2. Honorary Life Memberships
Options:
1. Remove the HLM completely as an Honour.
2. Leave the system as it is, with elected Officers responsible for informing
the Sabbatical Officers who to nominate, and the Sabb team compiling a
list which is taken for approval to Guild Council (Shadow Council.)
– See History on the next slide for details of attempts to modernise the system in the
past few years.
3. Nominations, as per Guild Awards, Teaching Awards and other quality-
based proposal systems.
– This would mean at least one, and preferably two windows of opportunity – an “all
student” nomination stage, and an “elected officers” nomination stage.
– This would also mean a judging stage; where all nominations would be judged according
to set criteria in order to determine who would be short-listed for the award.
– Shadow Council would be the final approval body, to sign off that they were happy the
nomination and judging procedures were fair, just and reasonable – Shadow Council
would not be judging the candidates; only the process. This is judicial review in a
procedural setting.
3. Honorary Life Memberships
History:
The HLM have traditionally been proposed in Handover Council, a year in arrears. This meant that the previous years’
Sabb Officers (and any other already graduated students) would be proposed near the end of the year after they had
left – this was disruptive to the memory of Sabbs, let alone other contributing students; and acted to limit numbers of
proposals to not many more than the Sabb teams.
To clarify: If a member of Council joined in October, they had no memory of the previous Sabbs anyway (as they left
office in the July before this student started) – and at the point that HLMs were voted on the Councillor would be a
rising second year having completed their exams; and potentially leaving Council at Handover anyway.

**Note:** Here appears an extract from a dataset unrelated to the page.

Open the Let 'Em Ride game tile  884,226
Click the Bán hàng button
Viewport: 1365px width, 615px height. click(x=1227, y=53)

These conversations could take from 1-2.5 hours in addition to meetings that were already 4-5 hours long. This is why
Handover as a concept was abolished in the 2015-16 year and Convention Councils created instead to take place in
May; before exams – this is so that Specialist Councils spend time planning their year ahead, rather than spending hours
discussing old business.
The proposal of HLMs was moved to October, and for the year just past; rather than a full year in arrears, in 2014-15 –
with staff changes over time the structural support of ‘living memory’ on process and procedure had been broken and
there was no continuity to knowledge in terms of who was to be proposed in any given year; any system that works in
arrears is prone to systemic failure in the event of rapid change.
The use of paper records (stopped completely in 2013-14) also contributed to delays – and also meant that ‘awards in
advance’ were impossible to record. Digitised membership records allow us to hold an award of an HLM in abeyance
until a student has graduated; this also means that students can be proposed in any year they are members, and the
records changed accordingly to award the HLM after they graduate.

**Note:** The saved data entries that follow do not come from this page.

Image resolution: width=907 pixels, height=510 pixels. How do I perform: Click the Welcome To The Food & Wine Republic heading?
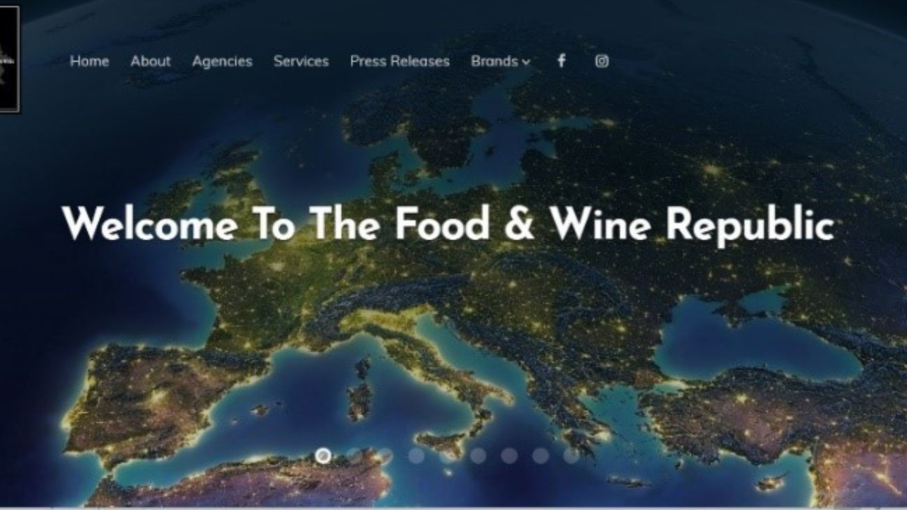(448, 224)
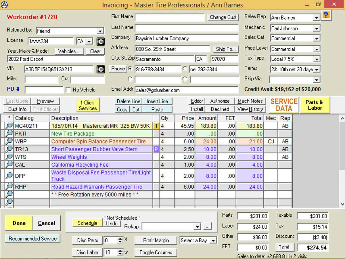Click the C icon next to the license state

pyautogui.click(x=100, y=41)
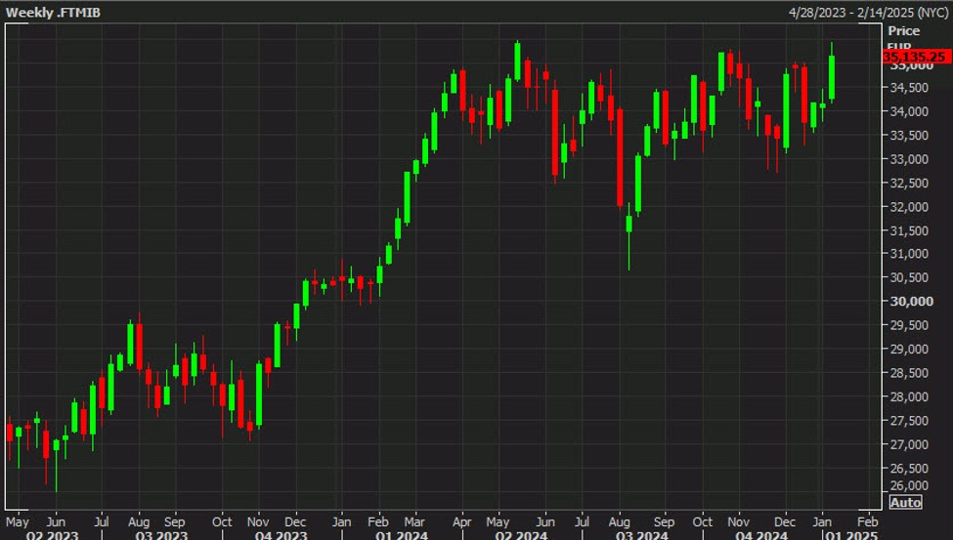Click the date range label 4/28/2023 - 2/14/2025
The image size is (953, 540).
pyautogui.click(x=866, y=12)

The current system is not fully transparent, hard to explain or conceptualise and (like all honours systems)
contains within it enough flaws to look to a casual observer like an abuse of process or ‘medals for my mates.’

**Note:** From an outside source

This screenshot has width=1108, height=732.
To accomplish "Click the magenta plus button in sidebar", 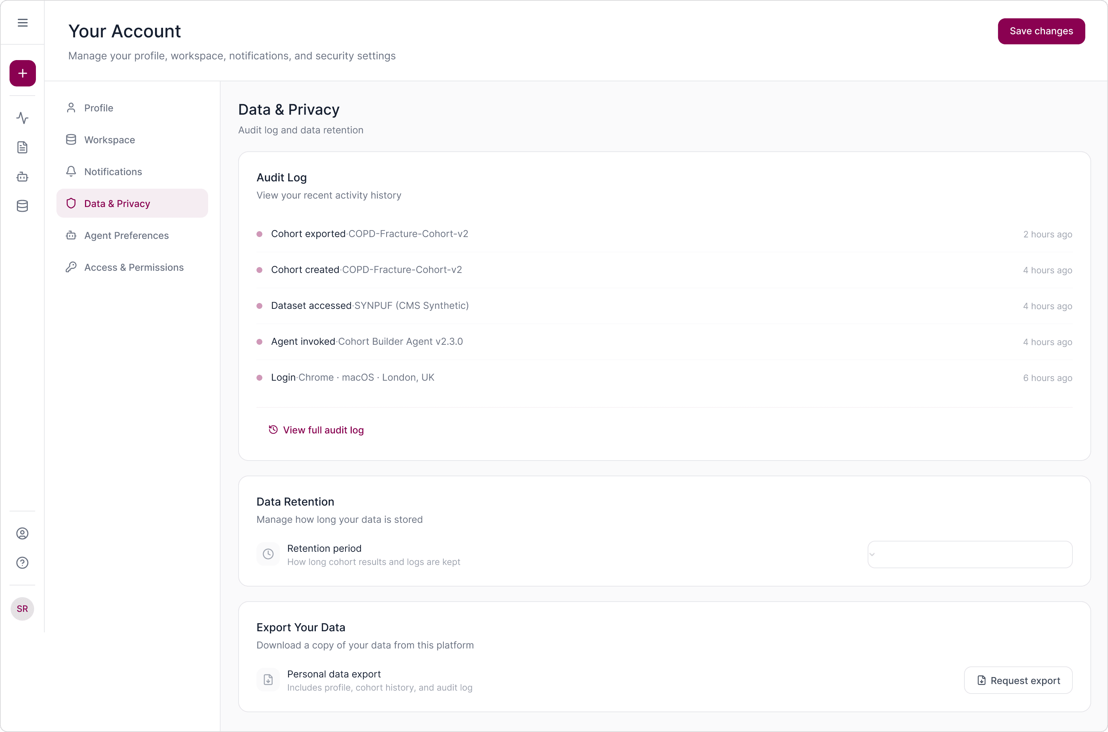I will [22, 73].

4. Honorary Life Memberships
Result – Option 3 is the solution for HLMs:
• Nominations, as per Guild Awards, Teaching Awards and other quality-based
proposal systems.
• This would mean at least one, and preferably two windows of opportunity – an “all
student” nomination stage, and an “elected officers” nomination stage.
– Suggestions welcome, but suggest Elected Officers/Reps propose in March, and ‘all student’
proposals are gathered in June.
• This would also mean a judging stage; where all nominations would be judged
according to set criteria in order to determine who would be short-listed for the
award.
– Suggestions welcome on judging panel – who should be involved.
• Shadow Council would be the final approval body, to sign off that they were happy
the nomination and judging procedures were fair, just and reasonable – Shadow
Council would not be judging the candidates; only the process. This is judicial
review in a procedural setting.
• Suggestions welcome as to the exact details of nomination stages and judging stage.
Shadow Council approval would happen at the earliest opportunity
after stages 1 and 2 – might be once a year, or twice; depending on
how judging is arranged.
5. Honorary Life Memberships
Vote Record:
Shadow Council – 9 cast of 12
• David Chalmers – option 2
• Alex Gewanter – option 3
• Eaindra Cho – option 3
• Charles Beaty – option 3
• Matthew Burton – no vote
• Azhar Chaudry – no vote
• Kamya Gopal – option 3
• Jack Hindson – option 3
• George Livesey – option 3
• Vanessa Ng – option 3
• Anam Shaikh – option 3
• Wallace Wang – no vote
Block Votes – 16 cast of 42
• Sabbs (VP Activities) – 5 x option 3
• Liberation Council – 1 x option 3
• Sustainability Council – 1 x option
2
• International Students’ Council –
• Games and Campaigns Council – 3
x option 3
• Societies Executive – 5 x option 3
and 1 x option 2
6. Honorary Life Memberships
Vote Record:
• 56 votes in play.
• 19 quoracy minimum for any option. (56/3)+1
• 33 votes is qualified majority if all votes are cast.
• 9 Shadow Councillors could block or decide.
• Secret Ballot at the point of casting a vote.
25 votes cast – vote is quorate.
9 Shadow Council votes – vote is quorate.
Option 1 had no votes. No-one wanted to remove HLMs entirely.
Shadow Council votes for Option 3 by qualified majority of Shadow Council.
Council block votes 14:2 in favour of Option 3 – a qualified majority of those
votes cast.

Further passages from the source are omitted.